──────── INPUT RECORDS

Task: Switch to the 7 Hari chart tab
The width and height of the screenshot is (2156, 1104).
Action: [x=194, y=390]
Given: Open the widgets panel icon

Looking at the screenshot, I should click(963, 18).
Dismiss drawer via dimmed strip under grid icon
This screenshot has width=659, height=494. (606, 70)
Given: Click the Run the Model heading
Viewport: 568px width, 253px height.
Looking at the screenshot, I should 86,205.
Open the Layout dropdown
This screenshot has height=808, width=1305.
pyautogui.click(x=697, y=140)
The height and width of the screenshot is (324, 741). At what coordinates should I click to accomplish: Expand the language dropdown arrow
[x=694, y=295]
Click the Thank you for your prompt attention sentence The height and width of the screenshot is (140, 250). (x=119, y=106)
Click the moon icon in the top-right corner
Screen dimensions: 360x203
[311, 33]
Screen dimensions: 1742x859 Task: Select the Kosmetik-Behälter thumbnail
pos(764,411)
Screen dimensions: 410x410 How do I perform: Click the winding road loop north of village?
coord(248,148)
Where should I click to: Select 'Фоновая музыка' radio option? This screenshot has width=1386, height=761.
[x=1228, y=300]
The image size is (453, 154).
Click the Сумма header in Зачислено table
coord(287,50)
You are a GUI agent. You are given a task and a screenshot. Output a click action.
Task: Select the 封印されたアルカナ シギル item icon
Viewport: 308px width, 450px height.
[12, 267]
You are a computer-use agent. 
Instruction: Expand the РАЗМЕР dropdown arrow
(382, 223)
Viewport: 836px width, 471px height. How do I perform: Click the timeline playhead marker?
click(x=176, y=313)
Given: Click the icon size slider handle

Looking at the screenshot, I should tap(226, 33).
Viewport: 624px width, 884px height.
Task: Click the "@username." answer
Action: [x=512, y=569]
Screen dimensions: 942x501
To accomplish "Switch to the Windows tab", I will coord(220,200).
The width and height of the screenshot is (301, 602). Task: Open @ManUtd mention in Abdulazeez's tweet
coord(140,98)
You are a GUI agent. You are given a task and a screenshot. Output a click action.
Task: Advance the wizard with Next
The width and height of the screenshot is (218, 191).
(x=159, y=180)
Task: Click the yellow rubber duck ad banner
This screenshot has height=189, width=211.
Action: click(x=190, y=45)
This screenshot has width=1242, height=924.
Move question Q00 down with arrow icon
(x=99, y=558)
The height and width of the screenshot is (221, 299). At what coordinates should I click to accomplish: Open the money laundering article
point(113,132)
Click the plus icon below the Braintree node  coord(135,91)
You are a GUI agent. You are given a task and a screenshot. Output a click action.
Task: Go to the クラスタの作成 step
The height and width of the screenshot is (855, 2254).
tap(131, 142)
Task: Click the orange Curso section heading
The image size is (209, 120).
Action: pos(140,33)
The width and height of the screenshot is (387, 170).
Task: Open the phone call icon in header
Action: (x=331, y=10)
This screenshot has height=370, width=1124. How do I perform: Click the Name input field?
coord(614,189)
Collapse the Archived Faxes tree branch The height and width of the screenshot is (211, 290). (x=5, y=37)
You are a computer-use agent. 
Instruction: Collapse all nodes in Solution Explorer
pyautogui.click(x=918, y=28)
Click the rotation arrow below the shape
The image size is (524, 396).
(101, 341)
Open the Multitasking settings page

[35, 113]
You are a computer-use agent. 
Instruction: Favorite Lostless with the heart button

────────────────

* WHAT YOU SHOULD DO:
What you write must be identical to the material above.

* ANSWER FOR THIS EXERCISE:
Task: Switch to the 7 Hari chart tab
The width and height of the screenshot is (2156, 1104).
Action: [x=194, y=390]
Given: Open the widgets panel icon

Looking at the screenshot, I should click(963, 18).
Dismiss drawer via dimmed strip under grid icon
This screenshot has width=659, height=494. (606, 70)
Given: Click the Run the Model heading
Viewport: 568px width, 253px height.
Looking at the screenshot, I should 86,205.
Open the Layout dropdown
This screenshot has height=808, width=1305.
pyautogui.click(x=697, y=140)
The height and width of the screenshot is (324, 741). At what coordinates should I click to accomplish: Expand the language dropdown arrow
[x=694, y=295]
Click the Thank you for your prompt attention sentence The height and width of the screenshot is (140, 250). (x=119, y=106)
Click the moon icon in the top-right corner
Screen dimensions: 360x203
[311, 33]
Screen dimensions: 1742x859 Task: Select the Kosmetik-Behälter thumbnail
pos(764,411)
Screen dimensions: 410x410 How do I perform: Click the winding road loop north of village?
coord(248,148)
Where should I click to: Select 'Фоновая музыка' radio option? This screenshot has width=1386, height=761.
[x=1228, y=300]
The image size is (453, 154).
Click the Сумма header in Зачислено table
coord(287,50)
You are a GUI agent. You are given a task and a screenshot. Output a click action.
Task: Select the 封印されたアルカナ シギル item icon
Viewport: 308px width, 450px height.
[12, 267]
You are a computer-use agent. 
Instruction: Expand the РАЗМЕР dropdown arrow
(382, 223)
Viewport: 836px width, 471px height. How do I perform: Click the timeline playhead marker?
click(x=176, y=313)
Given: Click the icon size slider handle

Looking at the screenshot, I should tap(226, 33).
Viewport: 624px width, 884px height.
Task: Click the "@username." answer
Action: [x=512, y=569]
Screen dimensions: 942x501
To accomplish "Switch to the Windows tab", I will coord(220,200).
The width and height of the screenshot is (301, 602). Task: Open @ManUtd mention in Abdulazeez's tweet
coord(140,98)
You are a GUI agent. You are given a task and a screenshot. Output a click action.
Task: Advance the wizard with Next
The width and height of the screenshot is (218, 191).
(x=159, y=180)
Task: Click the yellow rubber duck ad banner
This screenshot has height=189, width=211.
Action: click(x=190, y=45)
This screenshot has width=1242, height=924.
Move question Q00 down with arrow icon
(x=99, y=558)
The height and width of the screenshot is (221, 299). At what coordinates should I click to accomplish: Open the money laundering article
point(113,132)
Click the plus icon below the Braintree node  coord(135,91)
You are a GUI agent. You are given a task and a screenshot. Output a click action.
Task: Go to the クラスタの作成 step
The height and width of the screenshot is (855, 2254).
tap(131, 142)
Task: Click the orange Curso section heading
The image size is (209, 120).
Action: pos(140,33)
The width and height of the screenshot is (387, 170).
Task: Open the phone call icon in header
Action: (x=331, y=10)
This screenshot has height=370, width=1124. How do I perform: Click the Name input field?
coord(614,189)
Collapse the Archived Faxes tree branch The height and width of the screenshot is (211, 290). (x=5, y=37)
You are a computer-use agent. 
Instruction: Collapse all nodes in Solution Explorer
pyautogui.click(x=918, y=28)
Click the rotation arrow below the shape
The image size is (524, 396).
(101, 341)
Open the Multitasking settings page

[35, 113]
You are a computer-use agent. 
Instruction: Favorite Lostless with the heart button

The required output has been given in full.